Und so redlich und wertvoll das Anliegen der vielen, vielen Ehrenamtlichen bei den Tafeln ist, ist es allerdings nicht ihre eigentliche Aufgabe, dafür zu sorgen, dass viele Menschen in diesem Land nicht verhungern müssen. Das ist schlicht die Aufgabe des Sozialstaates, der im Grundgesetz als Staatsziel verankert ist: Unser Staat hat die Verantwortung, für die soziale Sicherheit seiner Bürgerinnen und Bürger zu sorgen. Das ist das Sozialstaatsprinzip.

Und dementsprechend ist die Aussage des amtierenden Bundesfinanzministers, dass er „die Vorstellung, dass der Staat eine ‚Bringschuld‘ bei Sozialleistungen habe, verstörend findet“ nicht nur amoralisch.
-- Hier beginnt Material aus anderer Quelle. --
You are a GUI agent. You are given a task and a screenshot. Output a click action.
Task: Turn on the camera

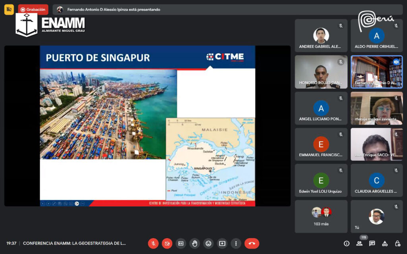(167, 243)
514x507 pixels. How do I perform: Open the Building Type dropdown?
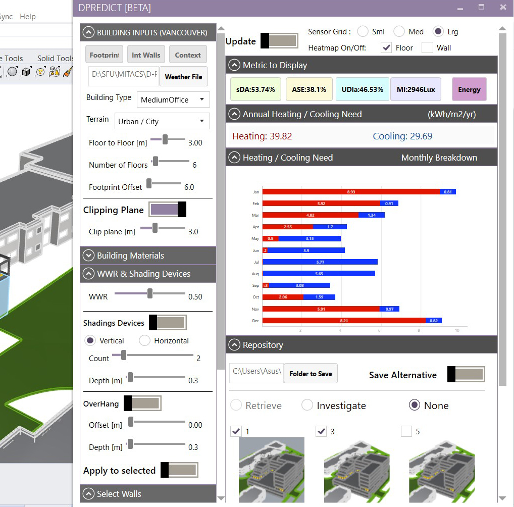(x=173, y=99)
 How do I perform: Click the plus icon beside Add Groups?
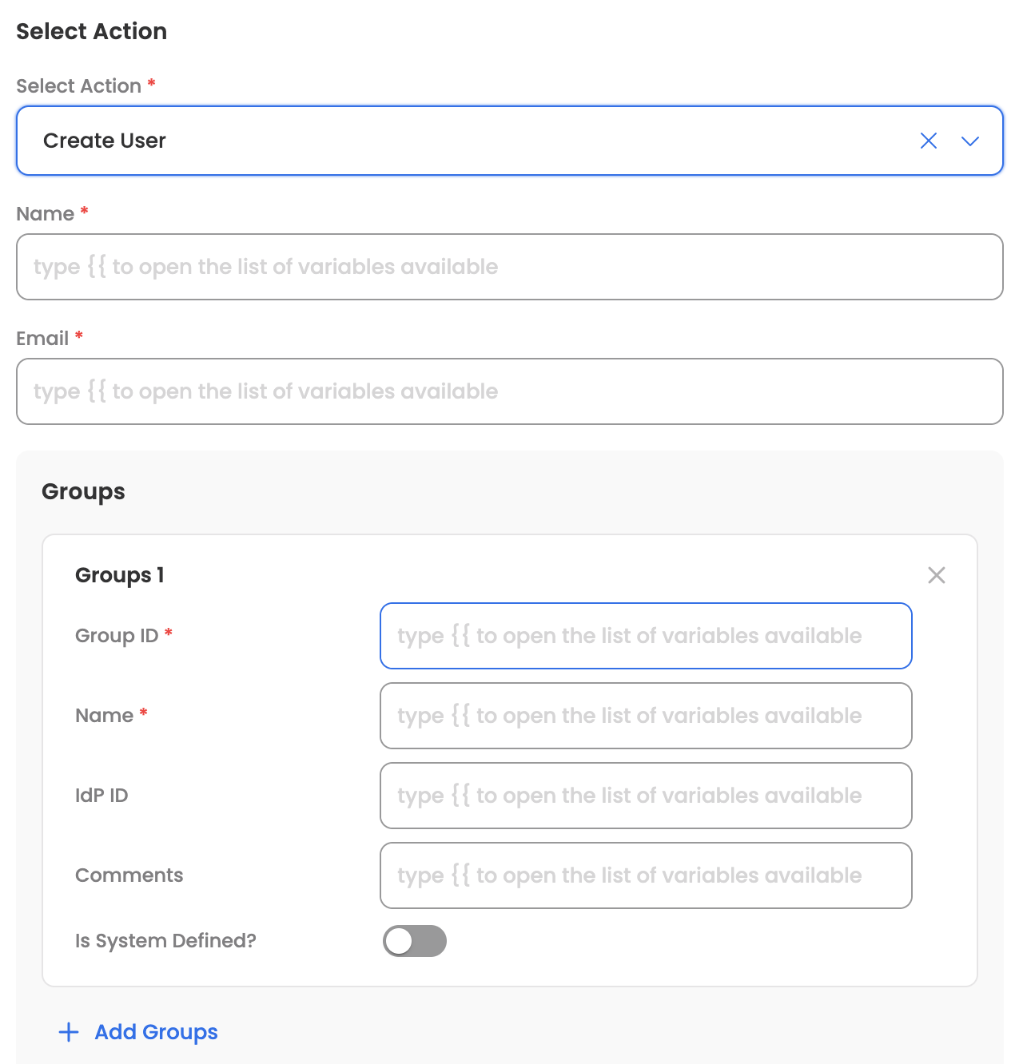click(x=69, y=1032)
Sie ist schlicht illegitim und nicht mit dem Grundgesetz vereinbar.

Was mich vielmehr verstört, ist, wenn ein Bundesfinanzminister, der wegen seines Amtes dem Gebot der Mäßigung und der Neutralitätspflicht unterliegt, wiederholt einseitige Polemik auf Kosten der Ärmsten betreibt. Sie zum alleinigen Verursacher unserer gesellschaftlichen Missstände erklärt, was unser Land weiter spaltet, Streit und Missgunst sät, während er doch eigentlich dazu aufgerufen ist, unser Land zu einen und Konsens und gesellschaftlichen Frieden zu stiften!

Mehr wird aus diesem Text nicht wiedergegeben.